On Friday night I saw the legendary Al Green in concert. Our seats were crap, but we managed to steal good ones for the first five songs (note, if you are coming into a concert at the fifth song, you do not deserve good seats!) until the usher tapped on us on the shoulder and we skulked back to our original seats.

Al Green danced like a mad man, handed out red roses to the ladies in the crowd, sang all his old classics. By the end the whole audience was standing and clapping and singing along to ‘Love and Happiness’. It was a great concert, well worth the dough and a wonderful Friday night.


There was no encore. The crowd was cheering and stamping. Al Green gave a wave and left the stage, his band stayed playing. The band finished to thunderous applause and then handed out the remaining red roses. The crowd kept standing and clapping. Then the drummer threw his drumsticks. The crowd seemed confused, but kept clapping. The lights came up, background music started playing and backstage staff began dismantling the drums. As the crowd filtered out you could hear everyone muttering “what, no encore?”, “guess there will be no encore then” and “wow, that was great, but no encore?”.

It wasn’t just Melbourne that suffered. Sydney got no encore either, says The Age:

But that was the end. No encore.
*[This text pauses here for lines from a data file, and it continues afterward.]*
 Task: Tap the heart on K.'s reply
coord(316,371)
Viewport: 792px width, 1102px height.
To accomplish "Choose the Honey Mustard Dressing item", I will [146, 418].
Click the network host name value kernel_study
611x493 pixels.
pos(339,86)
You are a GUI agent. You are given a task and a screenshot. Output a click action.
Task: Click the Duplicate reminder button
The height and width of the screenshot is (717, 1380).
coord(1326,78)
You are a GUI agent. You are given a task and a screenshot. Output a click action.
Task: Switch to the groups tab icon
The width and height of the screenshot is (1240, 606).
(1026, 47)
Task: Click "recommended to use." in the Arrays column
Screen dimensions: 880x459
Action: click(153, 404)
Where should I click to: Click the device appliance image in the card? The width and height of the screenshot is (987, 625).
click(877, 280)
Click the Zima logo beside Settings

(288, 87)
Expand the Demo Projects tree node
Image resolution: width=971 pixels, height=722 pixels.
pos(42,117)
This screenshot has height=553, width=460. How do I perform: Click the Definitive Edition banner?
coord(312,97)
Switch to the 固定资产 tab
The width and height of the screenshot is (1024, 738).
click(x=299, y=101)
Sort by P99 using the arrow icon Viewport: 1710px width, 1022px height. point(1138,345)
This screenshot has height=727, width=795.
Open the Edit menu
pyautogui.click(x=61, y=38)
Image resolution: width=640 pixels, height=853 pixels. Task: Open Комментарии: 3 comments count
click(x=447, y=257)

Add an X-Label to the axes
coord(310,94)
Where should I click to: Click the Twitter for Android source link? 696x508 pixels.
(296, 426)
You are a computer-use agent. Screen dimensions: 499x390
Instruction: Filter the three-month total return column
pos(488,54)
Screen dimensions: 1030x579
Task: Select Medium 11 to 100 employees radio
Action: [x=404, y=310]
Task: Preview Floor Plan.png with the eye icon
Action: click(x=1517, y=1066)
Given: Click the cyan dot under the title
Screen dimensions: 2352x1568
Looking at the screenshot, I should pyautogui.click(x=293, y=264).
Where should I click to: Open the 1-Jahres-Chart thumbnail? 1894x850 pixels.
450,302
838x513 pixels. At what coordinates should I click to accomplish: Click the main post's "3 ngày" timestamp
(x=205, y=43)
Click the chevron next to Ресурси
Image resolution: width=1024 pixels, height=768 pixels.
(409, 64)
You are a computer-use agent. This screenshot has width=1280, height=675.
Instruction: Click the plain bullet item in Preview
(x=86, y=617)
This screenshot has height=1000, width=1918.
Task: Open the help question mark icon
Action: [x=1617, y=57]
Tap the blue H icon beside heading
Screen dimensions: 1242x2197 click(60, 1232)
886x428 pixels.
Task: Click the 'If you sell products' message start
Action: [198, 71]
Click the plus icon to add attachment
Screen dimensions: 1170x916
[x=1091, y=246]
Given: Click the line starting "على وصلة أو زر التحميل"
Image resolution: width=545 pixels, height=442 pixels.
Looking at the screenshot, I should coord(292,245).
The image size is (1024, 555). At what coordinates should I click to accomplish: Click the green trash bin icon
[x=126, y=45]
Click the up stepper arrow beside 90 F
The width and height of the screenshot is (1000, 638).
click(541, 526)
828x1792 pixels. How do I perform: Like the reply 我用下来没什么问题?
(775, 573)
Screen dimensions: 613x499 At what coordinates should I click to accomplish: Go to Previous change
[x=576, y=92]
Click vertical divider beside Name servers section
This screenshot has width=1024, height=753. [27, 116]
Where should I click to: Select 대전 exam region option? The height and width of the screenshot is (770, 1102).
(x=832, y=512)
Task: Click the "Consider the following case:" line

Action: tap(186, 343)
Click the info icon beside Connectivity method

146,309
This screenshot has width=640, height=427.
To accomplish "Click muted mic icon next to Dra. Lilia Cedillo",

No Take Me to the River or I Can’t Get Next to You.

Either did Perth:

Despite the yells for more, Green did not return to the stage.

That’s the thing with miracles, they don’t come with an encore.

It shouldn’t matter, but it does. Musicians should know that an encore is essential. It leaves the crowd on a high. Otherwise there is always a sense of having missed out on something. As if your clapping and cheering weren’t quite enough to make them return to the stage.

When telling a friend the story, she recounted a Chk Chk Chk concert where the drunken crowd clapped and demanded an encore long after the lights had come on and the stage had been cleared. Apparently the drummer that night was a stand in and didn’t actually know any other songs. Still, it was so obvious the crowd wasn’t leaving that they decided to do an encore anyway. It was, apparently, the best song of the night.